Please reproduce each of the rows below word for word, omitting the pictures.

──────── Exercise inputs

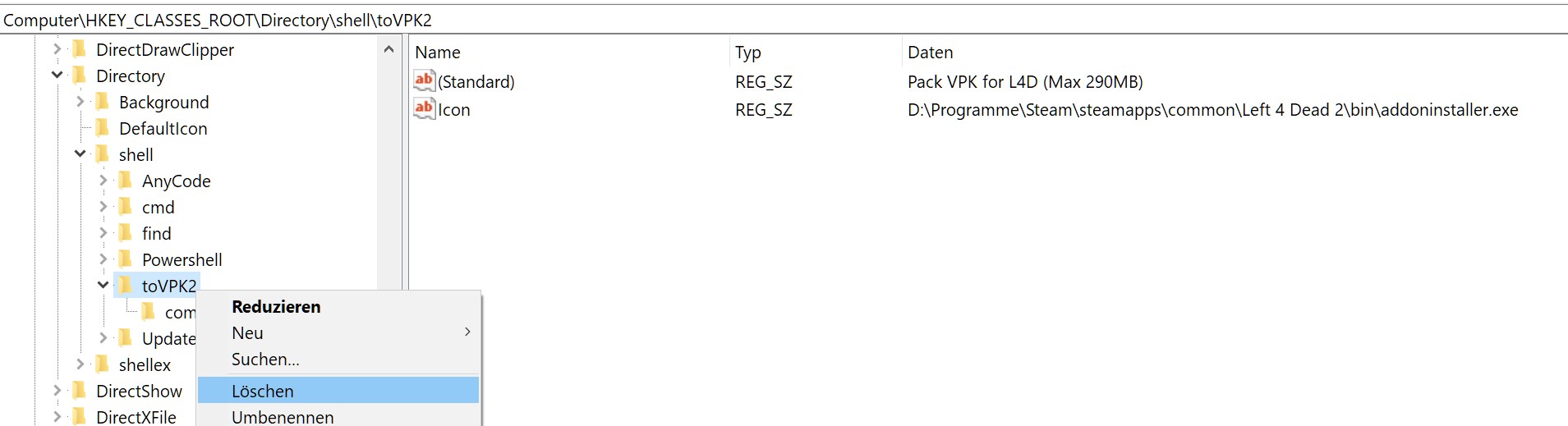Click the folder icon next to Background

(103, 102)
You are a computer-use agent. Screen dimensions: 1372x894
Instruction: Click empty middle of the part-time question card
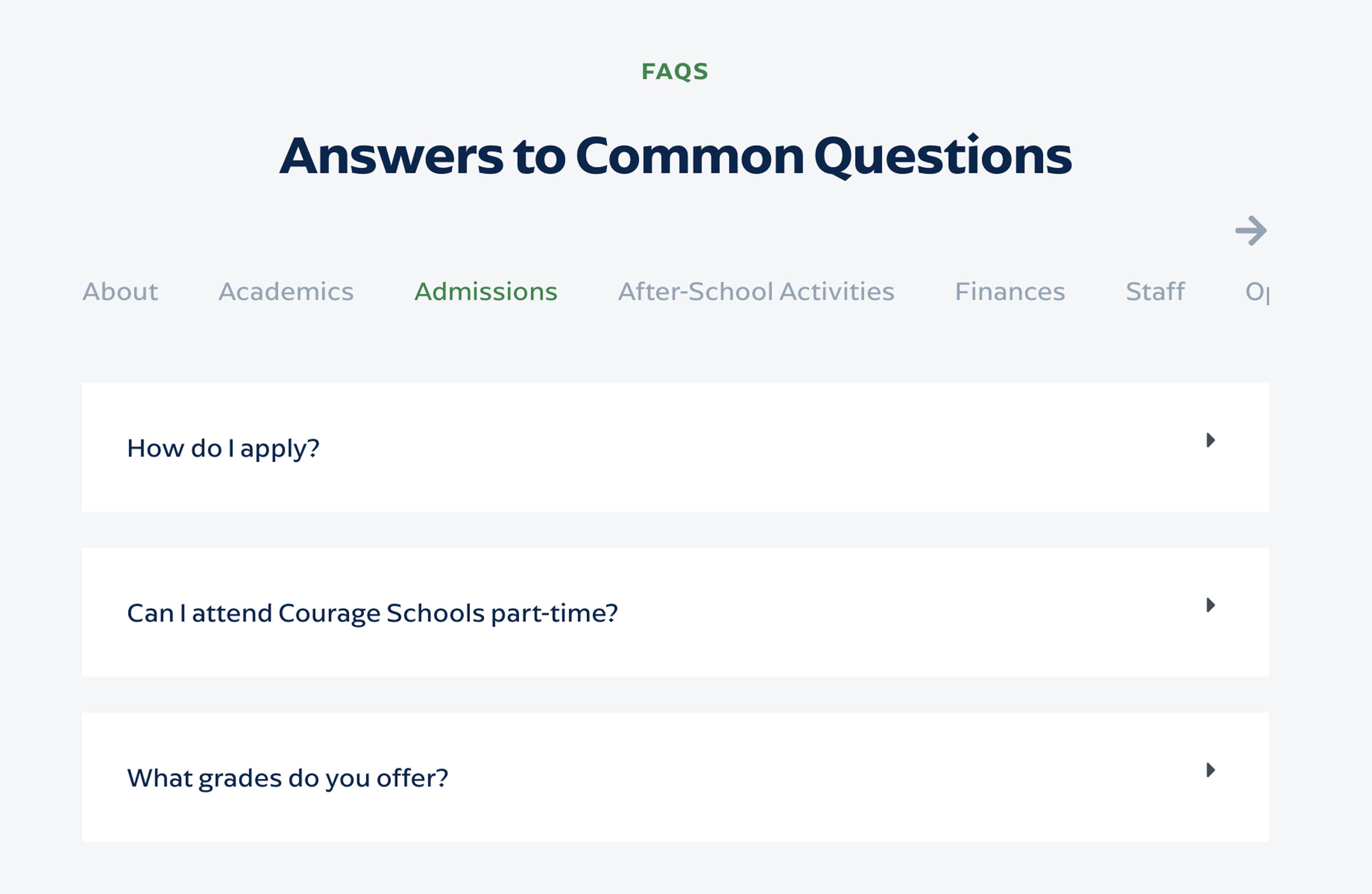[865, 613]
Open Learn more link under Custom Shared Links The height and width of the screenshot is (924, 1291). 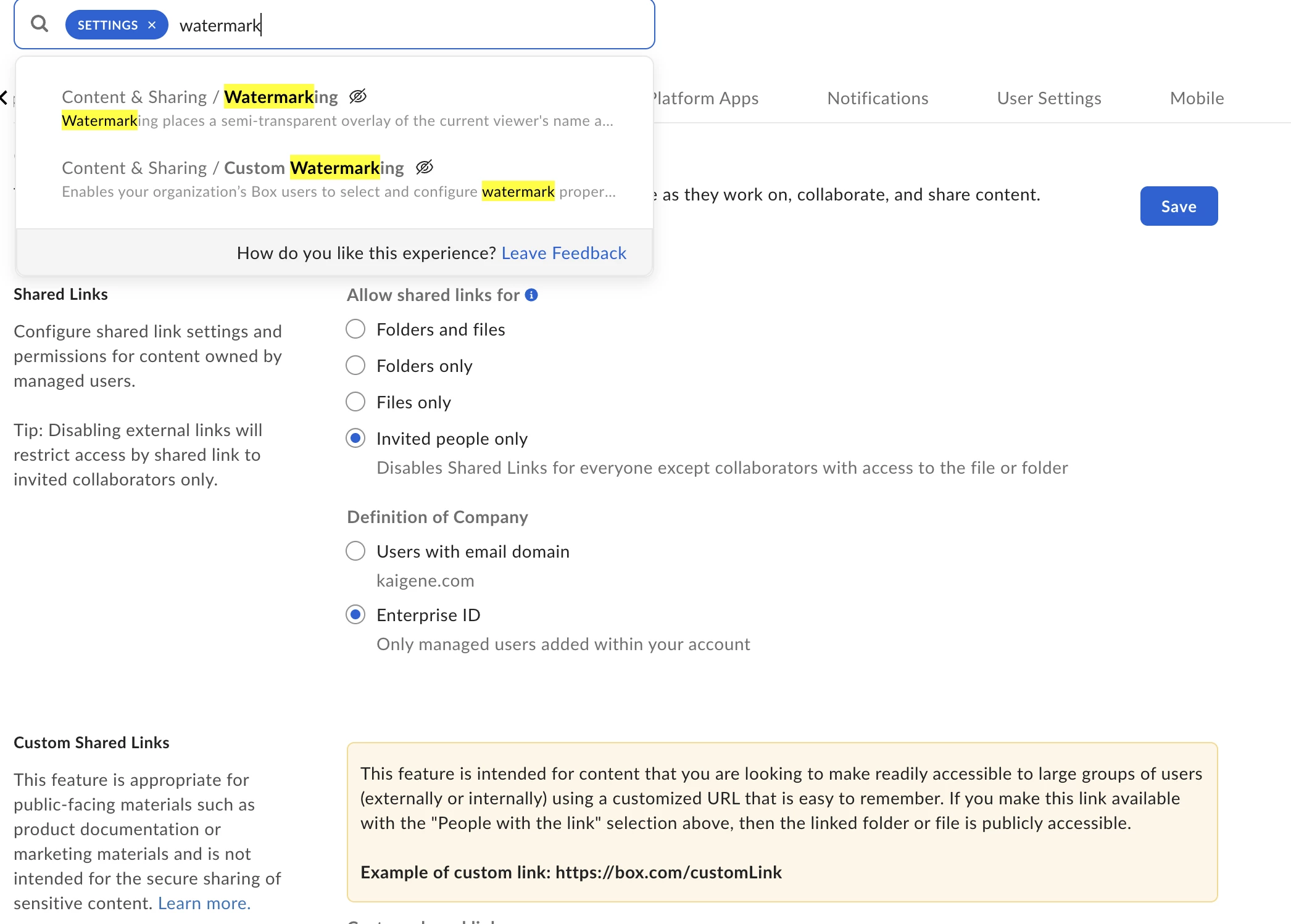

────────────────

**Output**
Click the folder icon next to Background

(103, 102)
You are a computer-use agent. Screen dimensions: 1372x894
Instruction: Click empty middle of the part-time question card
[865, 613]
Open Learn more link under Custom Shared Links The height and width of the screenshot is (924, 1291). 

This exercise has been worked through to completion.